There is one other limitation that I wish they worked address too. When you click on the develop button, and it creates a standard layer, there’s no way to go back. It’s a destructive edit at this point. There’s no equivalent of smart layers as there is in Photoshop, so there s no way to keep the develop settings non-destructive, at least now that I know of. If it had this function, it would be a big deal for a lot of users, I’m sure. It’s one of the other reasons I don’t use it too much for raw conversion.
It’s worth mentioning that there are also functions to merge images into panoramas and HDR files. Both work reasonably well, although the interface is a little clunky. You can’t seem to drag images onto the undo for example, and instead have to go through the file selection dialog box. One of the interesting things that you can do though, is if you develop an image into 32bit HDR you can then use the controls in the Tone Mapping persona to creatively edit your image.

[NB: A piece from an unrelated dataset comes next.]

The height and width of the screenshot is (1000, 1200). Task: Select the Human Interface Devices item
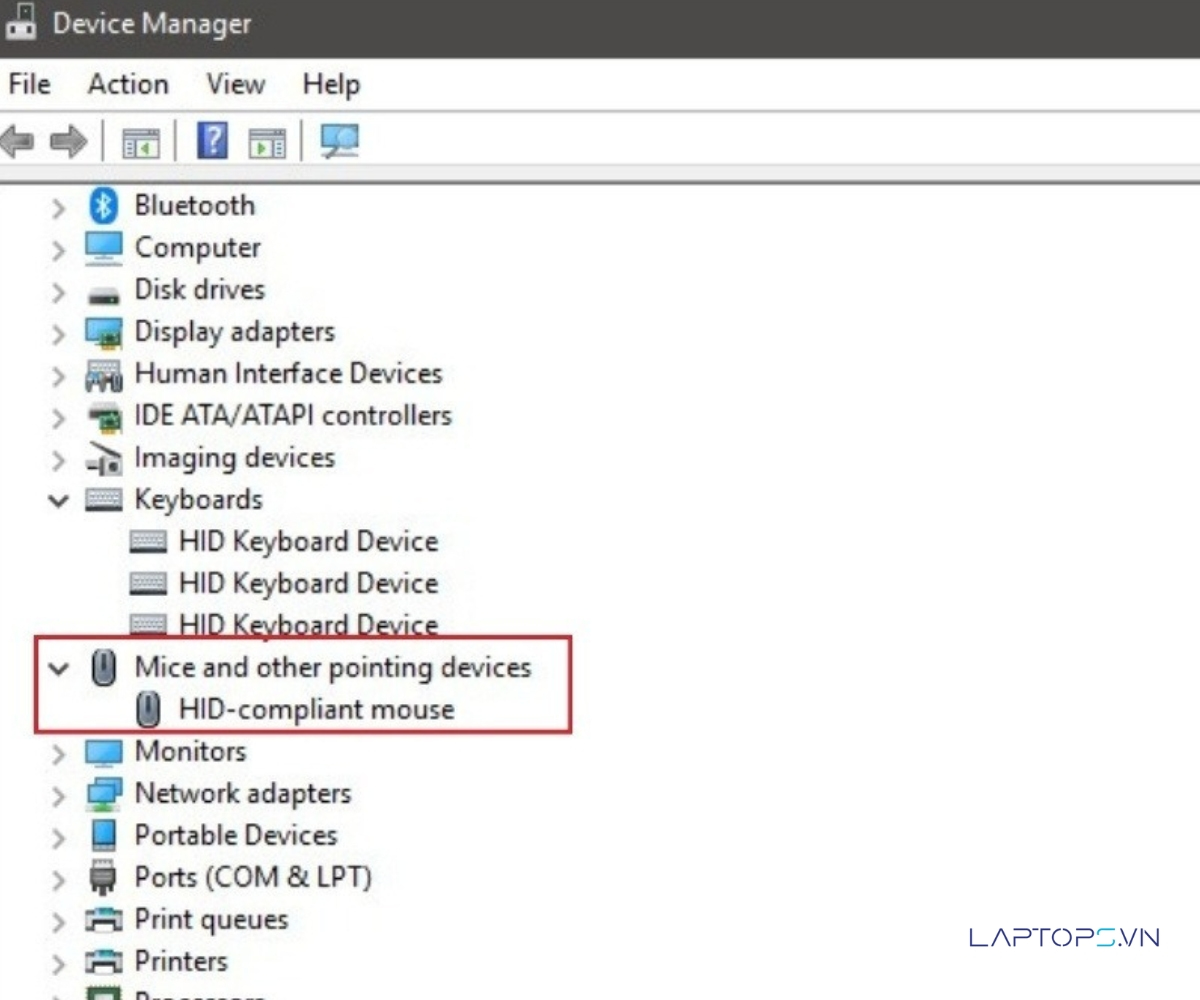pyautogui.click(x=288, y=374)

There is one other issue that I came across when using it too, and that is that it’s kind of a RAW hog. With 5 images open in the software, it was running at over 15gb of memory with another 8 of compressed memory on my mac. I know it’s doing a lot, but this is quite heavy. It doesn’t seem to cache as well as other applications. Keeping images open in the develop persona seems to be a contributor, as once you click develop the memory usage drops considerably.
There is however an interesting twist in the tale to all this. The company had previously announced that they were considering an asset management companion application. Recently, they’ve reiterated that it’s in development. Some people are saying that this will be affinity’s version of Lightroom. I’m not sure about that. I suspect it will be more like Adobe bridge, which would be fine. I do hope though they impenitent the develop persona as a model of this, and even if the application is more bridge than Lightroom, I hope they make RAW developing part of it (I’m sure they will). That could well be a big shakeup in the industry if its properly implemented. If this was to work in a similar way to either Bridge or Lightroom, and address some of the workflow issues that I talked about, I would certainly consider using the software a lot more for RAW conversions. For now though, it does a good job, and the quality is high, but is limited by workflow constraints, at elastin my opinion and for my way of working. If that doesn’t bother you, then it’s definitely a worthy contender for processing Fuji files.